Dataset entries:
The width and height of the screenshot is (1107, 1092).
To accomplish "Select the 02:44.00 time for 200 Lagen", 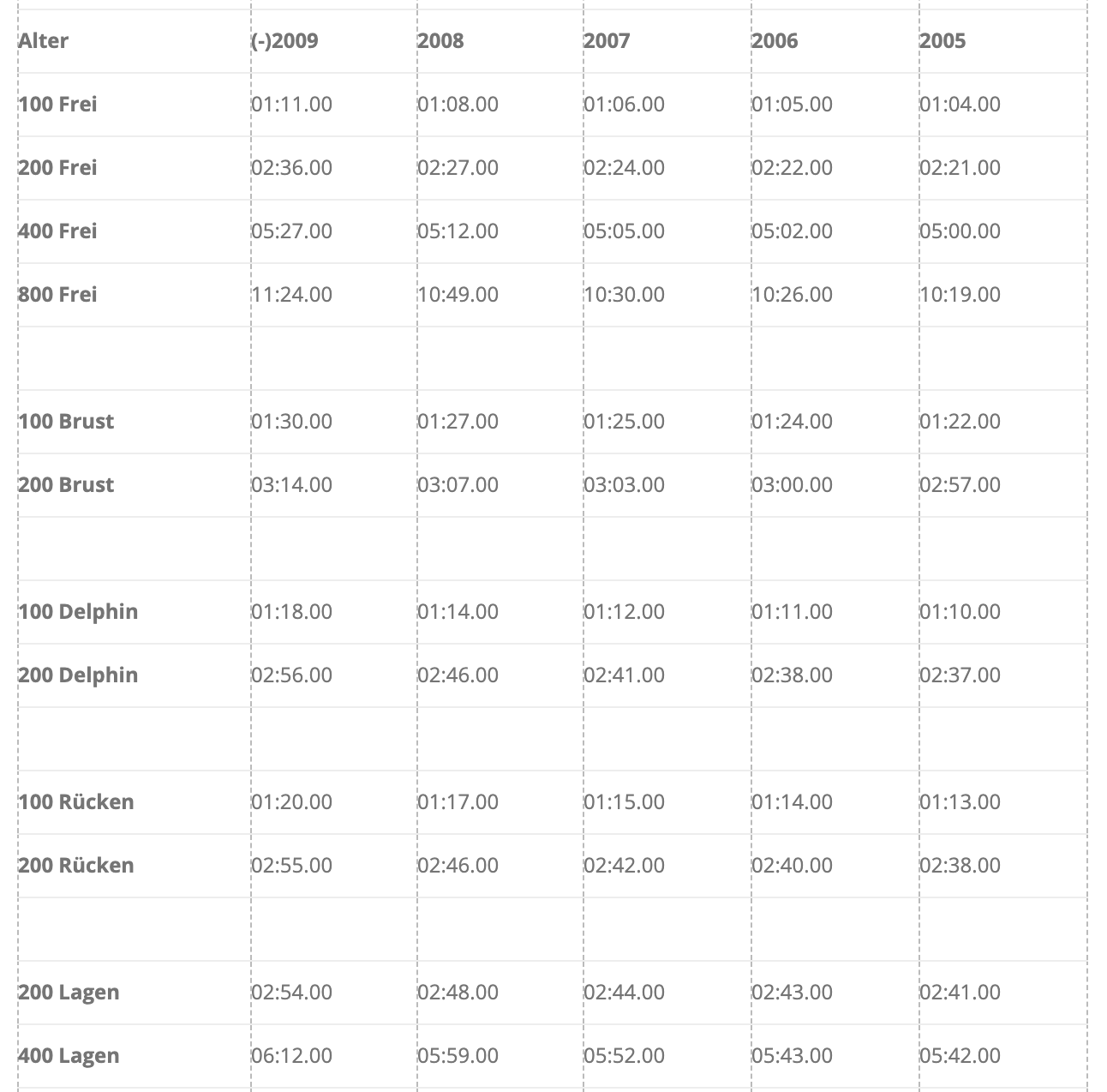I will pyautogui.click(x=624, y=993).
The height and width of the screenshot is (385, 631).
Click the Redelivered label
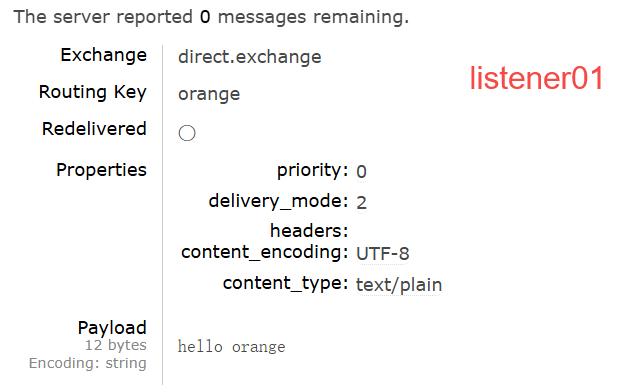94,129
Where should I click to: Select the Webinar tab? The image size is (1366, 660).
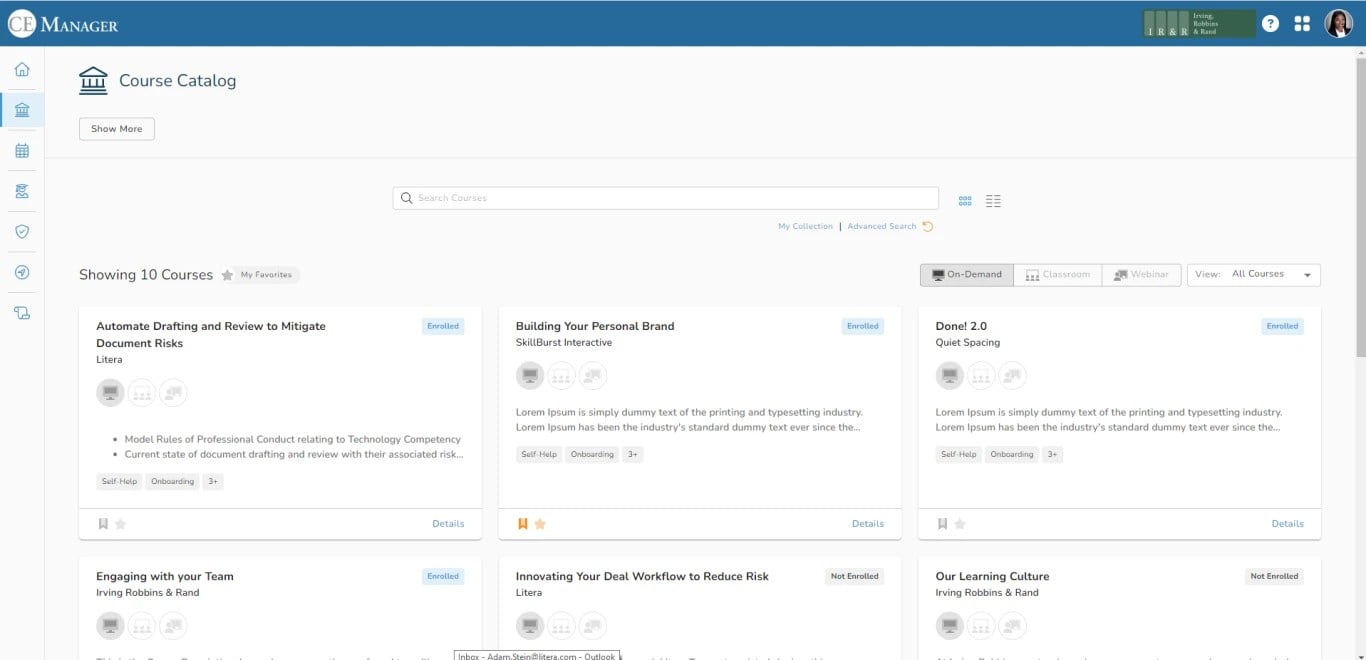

*About this exercise*
After locating the line containing "Click the Redelivered label" in the entries above, repeat only it and each later line through the end, exactly, without any pictures.

*Exercise response*
Click the Redelivered label
94,129
Where should I click to: Select the Webinar tab? The image size is (1366, 660).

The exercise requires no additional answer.